Study on temperature change and nursing intervention of patients undergoing thoracoscopic surgery in lung tumor treatment.

作者信息

Qu Xiao, Hu Na, Zhou Liyan

机构信息

Operating Room, Affiliated Hospital of Jiangnan University, Wuxi, Jiangsu, China.

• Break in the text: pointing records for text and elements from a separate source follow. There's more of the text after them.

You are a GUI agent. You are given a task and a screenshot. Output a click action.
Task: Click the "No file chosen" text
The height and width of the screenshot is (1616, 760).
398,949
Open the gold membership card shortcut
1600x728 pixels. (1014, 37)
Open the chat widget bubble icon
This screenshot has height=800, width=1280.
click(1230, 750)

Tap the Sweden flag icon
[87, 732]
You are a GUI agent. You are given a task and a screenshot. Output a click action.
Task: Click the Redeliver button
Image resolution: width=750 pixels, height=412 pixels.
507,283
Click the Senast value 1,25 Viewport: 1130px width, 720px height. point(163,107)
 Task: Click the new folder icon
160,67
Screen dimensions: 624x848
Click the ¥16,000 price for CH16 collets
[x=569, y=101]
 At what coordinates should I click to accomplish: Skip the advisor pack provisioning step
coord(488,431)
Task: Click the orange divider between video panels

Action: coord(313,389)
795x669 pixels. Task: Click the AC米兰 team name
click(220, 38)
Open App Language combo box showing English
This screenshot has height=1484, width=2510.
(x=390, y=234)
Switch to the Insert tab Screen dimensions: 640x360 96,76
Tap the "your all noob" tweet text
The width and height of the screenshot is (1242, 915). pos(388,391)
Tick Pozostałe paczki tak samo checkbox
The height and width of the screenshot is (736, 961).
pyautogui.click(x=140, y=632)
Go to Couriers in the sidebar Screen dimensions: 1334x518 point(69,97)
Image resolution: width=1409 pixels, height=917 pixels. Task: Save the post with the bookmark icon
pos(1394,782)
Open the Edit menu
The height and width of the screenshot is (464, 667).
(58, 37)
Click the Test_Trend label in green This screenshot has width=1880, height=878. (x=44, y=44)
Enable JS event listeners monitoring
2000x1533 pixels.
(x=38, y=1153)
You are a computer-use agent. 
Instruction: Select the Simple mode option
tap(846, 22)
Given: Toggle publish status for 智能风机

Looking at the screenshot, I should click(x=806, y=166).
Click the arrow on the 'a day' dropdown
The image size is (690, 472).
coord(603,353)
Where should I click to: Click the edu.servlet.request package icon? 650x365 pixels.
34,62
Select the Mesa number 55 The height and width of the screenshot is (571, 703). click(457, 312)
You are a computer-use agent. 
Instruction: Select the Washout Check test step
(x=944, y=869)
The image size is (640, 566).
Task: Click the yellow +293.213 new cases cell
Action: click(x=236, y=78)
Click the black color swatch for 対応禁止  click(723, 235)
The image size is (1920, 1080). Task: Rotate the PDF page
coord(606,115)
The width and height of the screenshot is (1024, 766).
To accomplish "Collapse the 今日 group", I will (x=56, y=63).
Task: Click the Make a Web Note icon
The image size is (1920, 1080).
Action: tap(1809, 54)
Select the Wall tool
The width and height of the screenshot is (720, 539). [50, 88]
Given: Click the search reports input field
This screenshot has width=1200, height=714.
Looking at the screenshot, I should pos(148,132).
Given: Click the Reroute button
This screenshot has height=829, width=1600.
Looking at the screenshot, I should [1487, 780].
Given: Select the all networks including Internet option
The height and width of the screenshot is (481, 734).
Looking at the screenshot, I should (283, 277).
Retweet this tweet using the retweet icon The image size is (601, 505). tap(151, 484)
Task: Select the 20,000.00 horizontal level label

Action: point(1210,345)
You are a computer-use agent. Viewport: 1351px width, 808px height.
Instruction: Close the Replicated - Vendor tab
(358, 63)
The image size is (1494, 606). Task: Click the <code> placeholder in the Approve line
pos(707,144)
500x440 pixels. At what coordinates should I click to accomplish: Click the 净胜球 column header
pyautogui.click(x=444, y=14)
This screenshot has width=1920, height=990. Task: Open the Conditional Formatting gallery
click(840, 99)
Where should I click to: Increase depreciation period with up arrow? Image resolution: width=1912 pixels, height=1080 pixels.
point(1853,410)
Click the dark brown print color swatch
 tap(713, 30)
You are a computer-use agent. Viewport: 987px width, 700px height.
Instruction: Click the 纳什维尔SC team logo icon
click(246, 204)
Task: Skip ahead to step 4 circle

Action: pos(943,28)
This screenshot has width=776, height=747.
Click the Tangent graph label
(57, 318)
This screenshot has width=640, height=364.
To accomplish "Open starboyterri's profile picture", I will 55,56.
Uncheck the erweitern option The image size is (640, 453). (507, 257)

Department of Anesthesiology, Affiliated Hospital of Jiangnan University, Wuxi, Jiangsu, China.

出版信息

Medicine (Baltimore). 2024 Dec 13;103(50):e40672. doi: 10.1097/MD.0000000000040672.

Abstract

To investigate the changes of body temperature and nursing intervention of patients undergoing thoracoscopic surgery in lung tumor treatment. A total of 100 patients with lung cancer admitted to our hospital from January 2021 to January 2023 were selected as research objects, and were divided into control group and study group, with 50 cases in each group according to different treatment methods. All patients received thoracoscopic surgery, the control group received routine nursing, and the research group received perioperative nursing intervention on the basis of the above, and observed and compared the temperature changes, perioperative complications, postoperative rehabilitation, stress indexes and pain degree of the 2 groups of patients. The temperature at T1, T2, T3, and T4 was lower than that at T0, and the temperature at T3 was the lowest. The temperature at T1, T2, T3, and T4 in the study group was significantly higher than that in the control group (P < .05). The incidence of perioperative hypothermia, hypoxemia, chills, and agitation in study group was significantly lower than that in control group (P < .05). The anal exhaust time, consciousness recovery time, tracheal extubation time, operating room time, and hospital stay time in the study group were significantly shorter than those in the control group (P < .05). After operation, the levels of AD, NA, and Cor in both groups were higher than those before operation, and the levels of AD, NA, and Cor in the study group were significantly lower than those in the control group (P < .05). The visual analogue scale scores of the 2 groups at 12 hours and 48 hours after operation were lower than those of the control group at 6 hours, 12 hours, and 48 hours after operation, and the visual analogue scale scores of the study group at 6 hours, 12 hours, and 48 hours after operation were significantly lower than those of the control group (P < .05). Nursing intervention during thoracoscopic surgery for lung tumors can stabilize intraoperative and postoperative temperature changes, alleviate stress reaction and pain, reduce the risk of intraoperative hypothermia and hypoxemia, promote the smooth progress of surgery and improve prognosis.

摘要

探讨肺癌患者胸腔镜手术体温变化及护理干预措施。选取2021年1月至2023年1月我院收治的100例肺癌患者作为研究对象,根据治疗方法不同分为对照组和研究组,每组50例。所有患者均接受胸腔镜手术,对照组给予常规护理,研究组在上述基础上给予围手术期护理干预,观察比较两组患者体温变化、围手术期并发症、术后康复情况、应激指标及疼痛程度。T1、T2、T3、T4时体温均低于T0时,且T3时体温最低。研究组T1、T2、T3、T4时体温均显著高于对照组(P<0.05)。研究组围手术期低体温、低氧血症、寒战、躁动发生率均显著低于对照组(P<0.05)。研究组肛门排气时间、意识恢复时间、气管拔管时间、手术时间、住院时间均显著短于对照组(P<0.05)。术后两组AD、NA、Cor水平均高于术前,且研究组AD、NA、Cor水平显著低于对照组(P<0.05)。两组术后12小时及48小时视觉模拟评分均低于对照组术后6小时、12小时及48小时,且研究组术后6小时、12小时及48小时视觉模拟评分均显著低于对照组(P<0.05)。肺癌胸腔镜手术围手术期护理干预可稳定术中及术后体温变化,减轻应激反应及疼痛,降低术中低体温及低氧血症风险,促进手术顺利进行,改善预后。